Effect of Paroxetine-Mediated G-Protein Receptor Kinase 2 Inhibition vs Placebo in Patients With Anterior Myocardial Infarction: A Randomized Clinical Trial

Author Affiliations
  • 1Department of Cardiology, Inselspital, Bern University Hospital, University of Bern, Bern, Switzerland
  • 2Clinical Trials Unit, University of Bern, Bern, Switzerland
  • 3Department of Anaesthesiology and Pain Medicine, Inselspital, Bern University Hospital, University of Bern, Bern, Switzerland
JAMA Cardiol. Published online July 14, 2021. doi:10.1001/jamacardio.2021.2247
Key Points

Question  Does treatment with paroxetine mitigate adverse left ventricular remodeling in patients presenting with acute anterior myocardial infarction?

Findings  In this double-blind, placebo-controlled randomized clinical trial allocating patients after acute anterior myocardial infarction to treatment with paroxetine or placebo, no difference was found in recovery of left ventricular ejection fraction at 12 weeks. In contrast, patients in the experimental arm experienced a greater reduction in late gadolinium enhancement compared with those receiving placebo, indicating attenuation of myocardial fibrosis.

Meaning  In this trial, in patients with acute myocardial infarction, treatment with paroxetine did not improve left ventricular ejection fraction compared with placebo.


Importance  Left ventricular remodeling following acute myocardial infarction results in progressive myocardial dysfunction and adversely affects prognosis.

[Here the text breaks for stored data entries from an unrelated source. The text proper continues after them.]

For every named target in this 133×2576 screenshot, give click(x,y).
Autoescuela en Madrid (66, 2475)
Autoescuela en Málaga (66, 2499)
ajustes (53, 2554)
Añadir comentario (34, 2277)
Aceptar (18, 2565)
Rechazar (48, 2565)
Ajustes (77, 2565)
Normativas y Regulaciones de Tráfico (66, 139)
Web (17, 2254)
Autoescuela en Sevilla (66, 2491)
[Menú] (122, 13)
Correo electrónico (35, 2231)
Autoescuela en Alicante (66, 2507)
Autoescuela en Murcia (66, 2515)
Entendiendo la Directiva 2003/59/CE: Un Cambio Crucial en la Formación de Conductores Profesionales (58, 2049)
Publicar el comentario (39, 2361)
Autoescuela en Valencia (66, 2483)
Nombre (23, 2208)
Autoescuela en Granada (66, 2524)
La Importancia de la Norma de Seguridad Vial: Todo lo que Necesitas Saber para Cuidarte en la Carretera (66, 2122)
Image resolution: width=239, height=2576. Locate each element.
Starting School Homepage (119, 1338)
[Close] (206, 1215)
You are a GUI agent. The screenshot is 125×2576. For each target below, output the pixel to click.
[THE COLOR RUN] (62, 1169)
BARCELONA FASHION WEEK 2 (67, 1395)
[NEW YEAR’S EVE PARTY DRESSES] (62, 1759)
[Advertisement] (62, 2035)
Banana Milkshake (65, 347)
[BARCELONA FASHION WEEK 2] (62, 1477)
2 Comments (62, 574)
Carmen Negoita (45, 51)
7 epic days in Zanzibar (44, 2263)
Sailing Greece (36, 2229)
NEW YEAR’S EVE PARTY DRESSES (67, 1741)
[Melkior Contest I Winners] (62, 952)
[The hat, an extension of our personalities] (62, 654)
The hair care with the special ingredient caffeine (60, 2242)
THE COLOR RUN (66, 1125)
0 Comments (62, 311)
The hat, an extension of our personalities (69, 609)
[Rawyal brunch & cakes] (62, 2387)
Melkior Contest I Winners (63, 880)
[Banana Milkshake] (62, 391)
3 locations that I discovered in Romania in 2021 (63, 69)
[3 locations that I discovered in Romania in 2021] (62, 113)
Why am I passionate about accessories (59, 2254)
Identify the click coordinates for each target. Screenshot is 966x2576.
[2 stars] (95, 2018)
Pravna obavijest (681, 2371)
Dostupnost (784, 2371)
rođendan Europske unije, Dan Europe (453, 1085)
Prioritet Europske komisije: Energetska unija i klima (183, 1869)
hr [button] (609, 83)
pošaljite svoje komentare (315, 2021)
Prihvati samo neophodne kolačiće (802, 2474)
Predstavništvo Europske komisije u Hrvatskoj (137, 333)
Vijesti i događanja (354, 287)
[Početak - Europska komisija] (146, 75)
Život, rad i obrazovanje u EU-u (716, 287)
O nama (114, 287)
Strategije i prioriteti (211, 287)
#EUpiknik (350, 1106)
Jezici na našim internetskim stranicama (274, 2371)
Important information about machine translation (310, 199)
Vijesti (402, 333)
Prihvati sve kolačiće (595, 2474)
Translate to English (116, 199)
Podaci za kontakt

Objective  To investigate the efficacy of paroxetine-mediated G-protein–coupled receptor kinase 2 inhibition to mitigate adverse left ventricular remodeling in patients presenting with acute myocardial infarction.

Design, Setting, and Participants  This double-blind, placebo-controlled randomized clinical trial was conducted at Bern University Hospital, Bern, Switzerland. Patients with acute anterior ST-segment elevation myocardial infarction with left ventricular ejection fraction (LVEF) of 45% or less were randomly allocated to 2 study arms between October 26, 2017, and September 21, 2020.

Interventions  Patients in the experimental arm received 20 mg of paroxetine daily; patients in the control group received a placebo daily. Both treatments were provided for 12 weeks.

Main Outcomes and Measures  The primary end point was the difference in patient-level improvement of LVEF between baseline and 12 weeks as assessed by cardiac magnetic resonance tomography. Secondary end points were changes in left ventricular dimensions and late gadolinium enhancement between baseline and follow-up.

Results  Fifty patients (mean [SD] age, 62 [13] years; 41 men [82%]) with acute anterior myocardial infarction were randomly allocated to paroxetine or placebo, of whom 38 patients underwent cardiac magnetic resonance imaging both at baseline and 12 weeks. There was no difference in recovery of LVEF between the experimental group (mean [SD] change, 4.0% [7.0%]) and the control group (mean [SD] change, 6.3% [6.3%]; mean difference, −2.4% [95% CI, −6.8% to 2.1%]; P = .29) or changes in left ventricular end-diastolic volume (mean difference, 13.4 [95% CI, −12.3 to 39.0] mL; P = .30) and end-systolic volume (mean difference, 11.4 [95% CI, −3.6 to 26.4] mL; P = .13). Late gadolinium enhancement as a percentage of the total left ventricular mass decreased to a larger extent in the experimental group (mean [SD], −13.6% [12.9%]) compared with the control group (mean [SD], −4.5% [9.5%]; mean difference, −9.1% [95% CI, −16.6% to −1.6%]; P = .02).

Conclusions and Relevance  In this trial, treatment with paroxetine did not improve LVEF after myocardial infarction compared with placebo.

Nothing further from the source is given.